Other Democratic presidential candidates have also put forward ambitious plans to overhaul the justice system, including former vice president Joe Biden, Sen. Elizabeth Warren, Sen. Cory Booker, and Mayor Pete Buttigieg, some of whom have also called to halve the prison population, ban private prisons, and end solitary confinement.

But Sanders’ plan is among the most comprehensive, in part because it proposes to restore voting rights to all incarcerated people, an idea Sanders first put forward earlier this year at a CNN town hall. Other candidates have been more timid on this issue, focusing on expanding the franchise to people only after they finish their sentences.

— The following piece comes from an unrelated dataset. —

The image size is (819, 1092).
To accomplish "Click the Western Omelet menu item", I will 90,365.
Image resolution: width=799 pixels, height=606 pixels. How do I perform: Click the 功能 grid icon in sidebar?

In addition to ending private prisons, whose profits have soared under President Trump, Sanders says he will:

  • Stop charging people for prison phone calls;
  • Audit prison commissaries to ensure they are not price-hiking (something that Warren has also proposed);
  • End cash bail, a practice that disproportionately keeps low-income people locked up ahead of their trials;
  • Vacate past marijuana convictions, something that could help communities of color, who are disproportionately prosecuted for these drug crimes; and,
  • Legalize safe injection sites and needle exchange programs.

Sanders also calls for an end to prison gerrymandering, a common practice whereby states count incarcerated people as residents of the town where their prison is located, rather than where they are from, reducing representation in their communities.

Sanders’ plan is no less ambitious on policing. He wants to establish national standards for use of body cameras and for when police can deploy force, a response to public outrage over police killings of unarmed people of color. He also wants to require the Justice Department to review all officer-involved shootings, a major departure from the Trump administration. (Former Housing Secretary Julian Castro, another Democratic candidate, has also called for national standards on police force and for more thorough investigations of officer-involved shootings, as part of a police reform plan that is perhaps even more detailed.)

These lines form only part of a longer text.